“A man walks into…” Like the cartoon above, a lot of jokes start with this line, but what I’m about to tell you is no joke. Unfortunately, it is very real and happening every day.
A man (or woman) walks into…. their local Toyota dealer. They are after a cost effective, reliable, value for money solution to their transport needs.
Now before the dealer’s sales staff can sell you a car from their range the man needs to pay an advice fee ranging from $3,000 to $5,000, so that an appropriate vehicle can be determined and recommended. Believe it or not, the man agrees. The salesman seems like a good person and the man was expecting to pay some fee for advice.

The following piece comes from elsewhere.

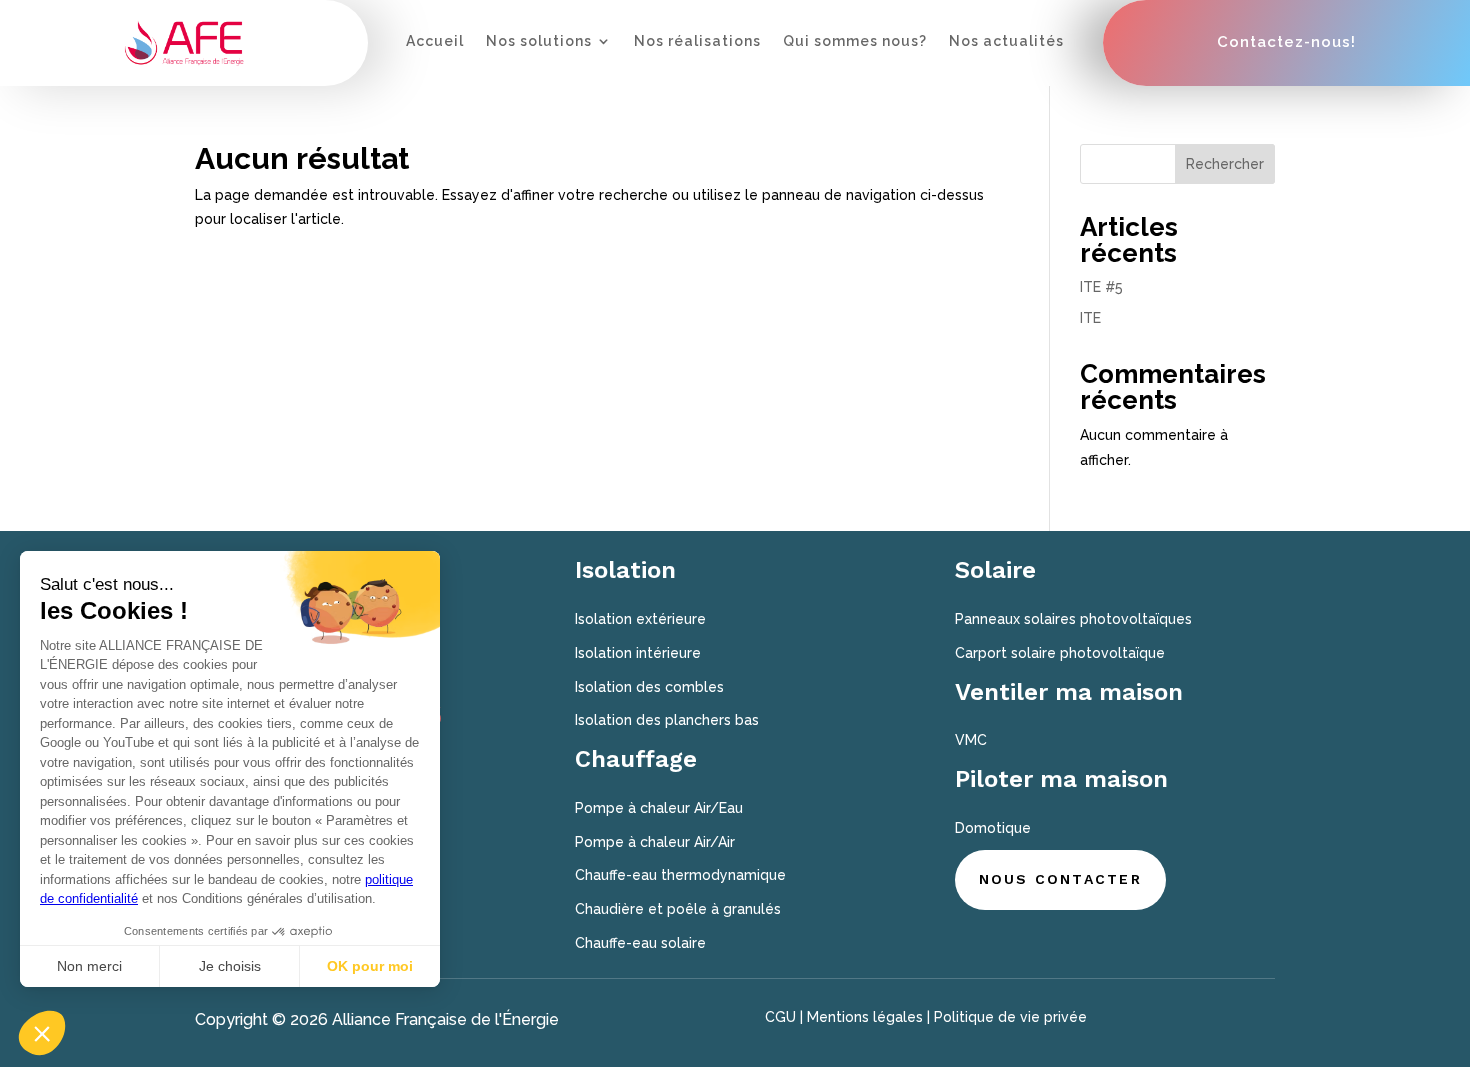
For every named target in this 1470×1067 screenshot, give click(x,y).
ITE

Again, believe it or not.
Conversations follow where the man’s transport needs are determined, the range of vehicle options are considered and it is clear (at least to the salesperson) a low to mid-range Camry is more than adequate, as it meets all the man’s needs. As you’d expect the salesman is very happy to sell the man a Camry, but a Camry with all the bells and whistles or even a Kluger is more financially rewarding for the salesperson and their employer, so that is what is recommended.

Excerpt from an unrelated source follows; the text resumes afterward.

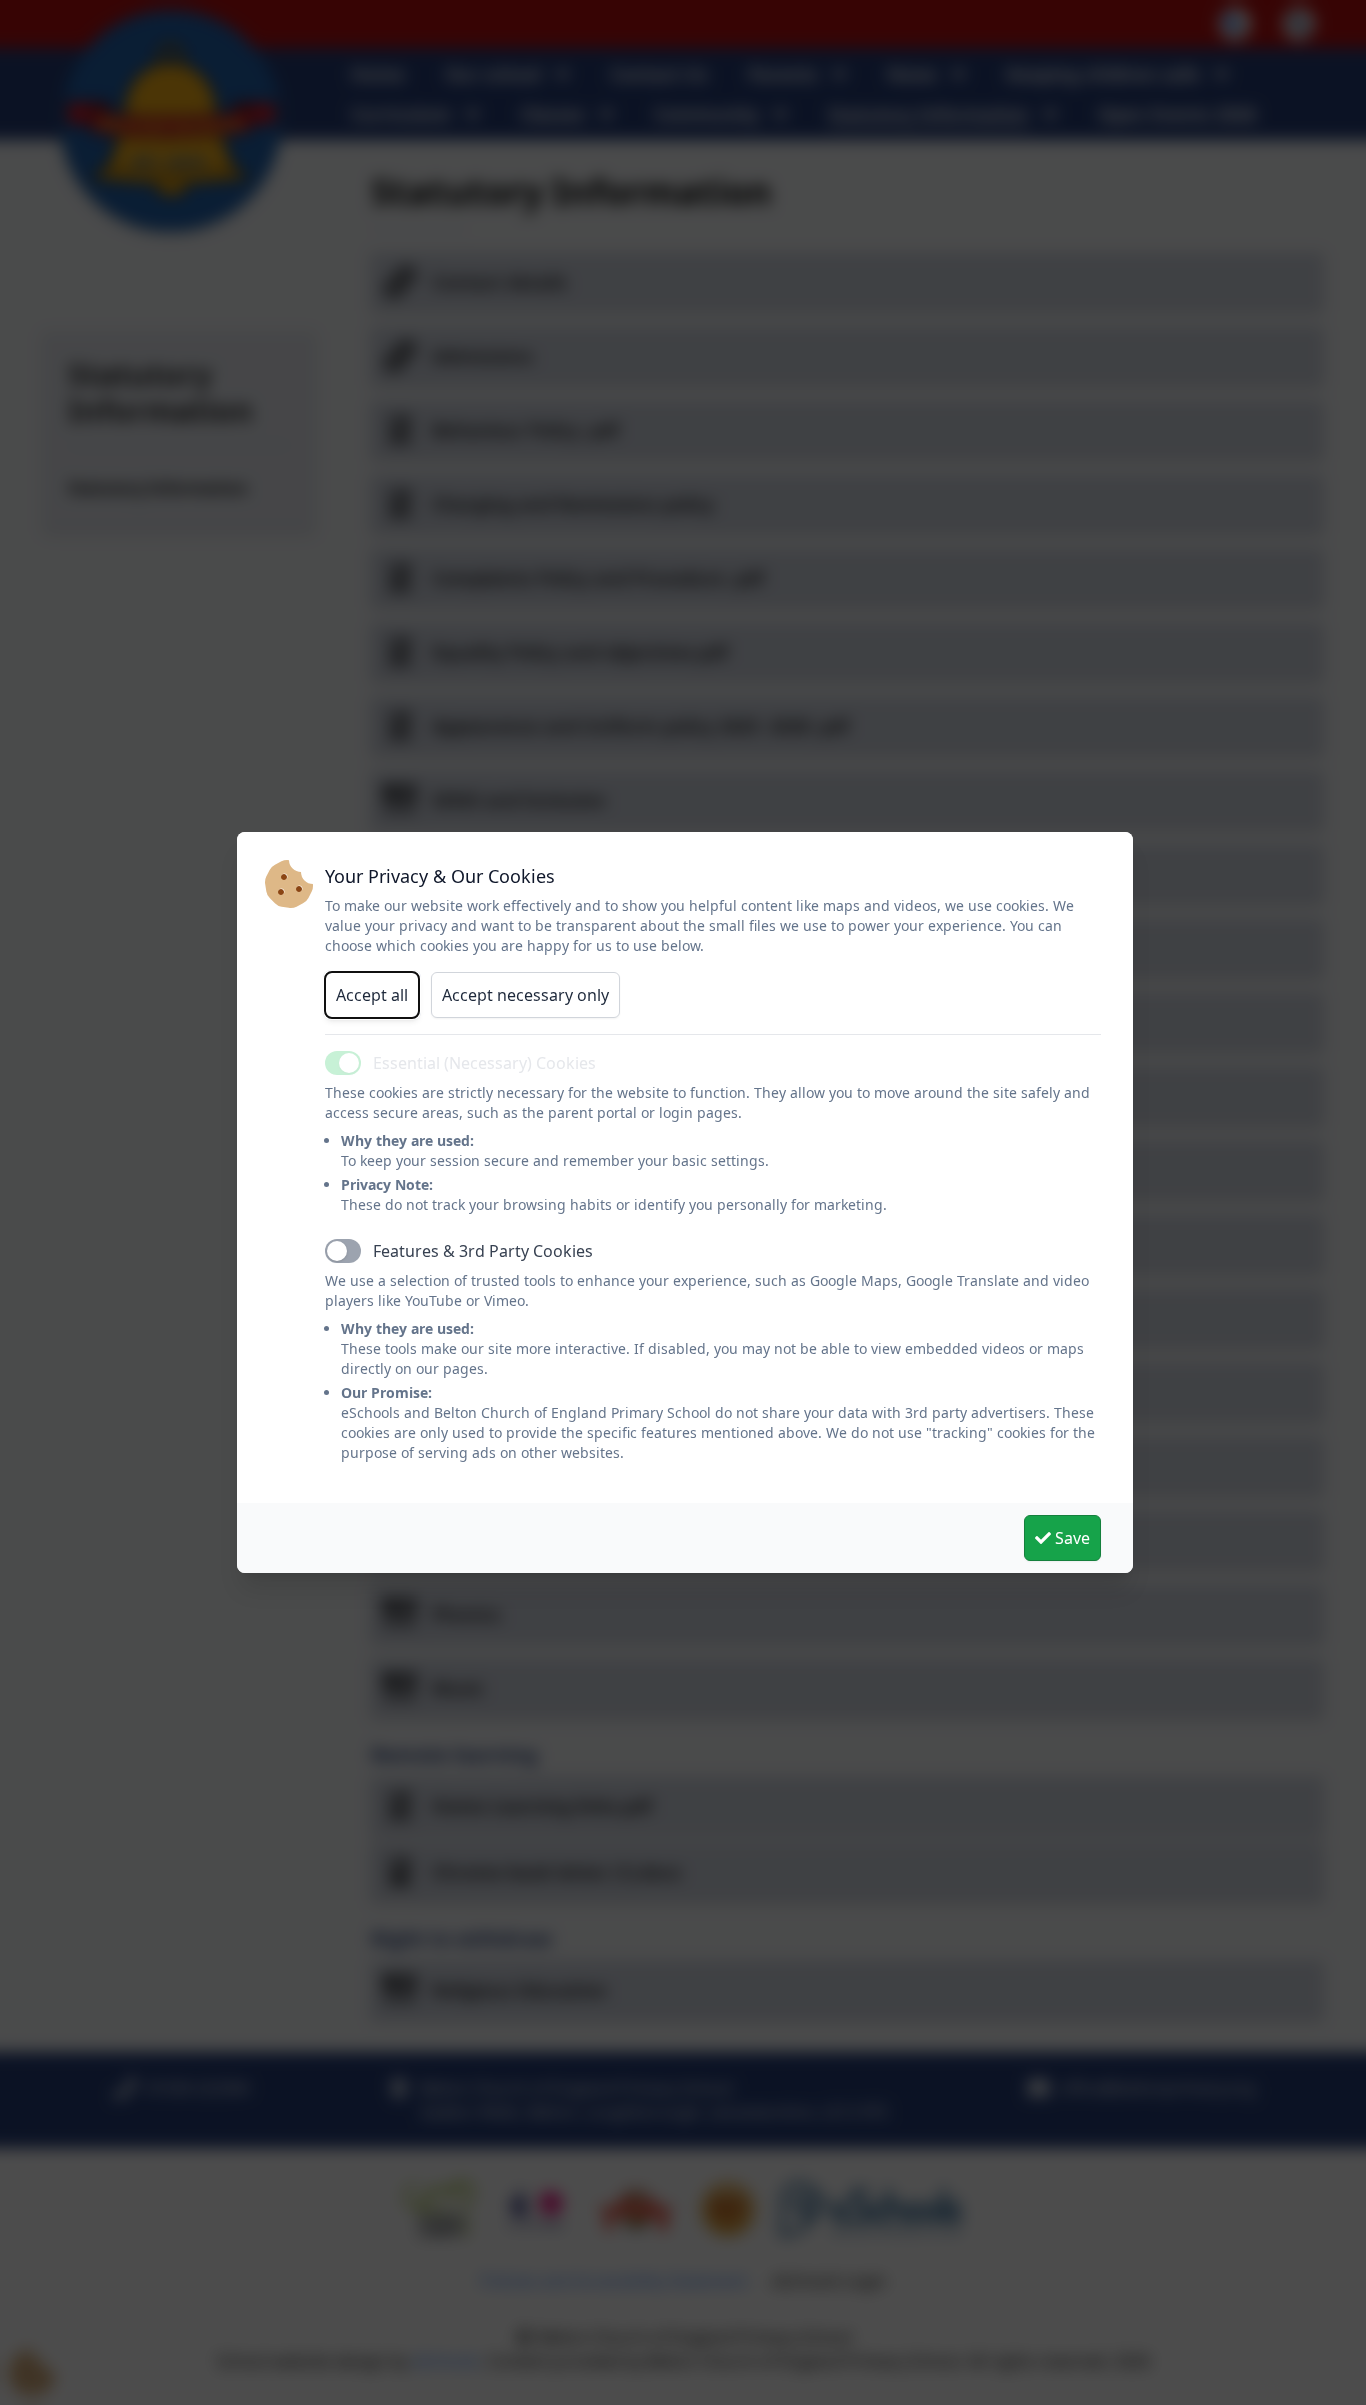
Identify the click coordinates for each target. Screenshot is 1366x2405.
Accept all (372, 995)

The salesman also recommends on ongoing servicing package at a cost of a further $3,000 to $5,000 per annum. Now at this point the man is starting to notice the increasing fee load, but modern cars are so complicated and sophisticated and he knows he can’t service the vehicle himself, so he agrees.
Does this sound ridiculous? I suspect you think it is. You’d never accept this arrangement.
Now replace Toyota with the name of a bank of your choosing, “transport needs” with “financial planning needs”, cars with super funds or investments and Camry and Kluger with comparable financial products from the bank’s product range. What you then have is financial planning as practiced by financial product providers, including the banks, investment managers and insurance companies.
What was seconds ago ridiculous is common industry practice in the financial planning world and all too often accepted by people seeking financial planning advice. Making it worse is that rarely do you even get true financial planning advice. You get a scaled back version focused on the sale of products rather than comprehensive advice on how your interactions with the financial world can help you and your family live a better life.
If you don’t want to buy a car, you don’t go into a car dealership. Similarly, if you are looking for real advice and don’t want to be sold a financial product, don’t go into a bank or seek the assistance of someone connected to a financial product provider. 9 times out of 10 you will be sold a product and if you are lucky you may get some advice.
So as Clint Eastwood says in Dirty Harry, “You’ve got to ask yourself one question. Do I feel lucky? Well do ya, ….?”
If you walk into a bank looking for financial planning, you’ve been warned. If you walk into a financial planning practice, read the Financial Services Guide an adviser is required by law to provide. I know it’s boring, but it will tell you if a financial product provider, such as a bank or insurance company, is influencing the adviser’s advice and if they receive commissions or other conflicted forms of payment. It often isn’t obvious.
Most advisers operate under a licence controlled by a bank, investment manager or insurance company, so sometimes it’s not much better than the bank option. Similarly, if the adviser receives commissions or charges asset based fees, the conflicts with your interests should again be clear.
There are good advisers out there providing independent, conflict free, advice focused on you. Put in the effort and take the time to find one.
This advice is of a general nature only and may not be relevant to your particular circumstances. The circumstances of each person are different and you should seek advice from a financial planner who can consider if any strategies or products mentioned are right for you.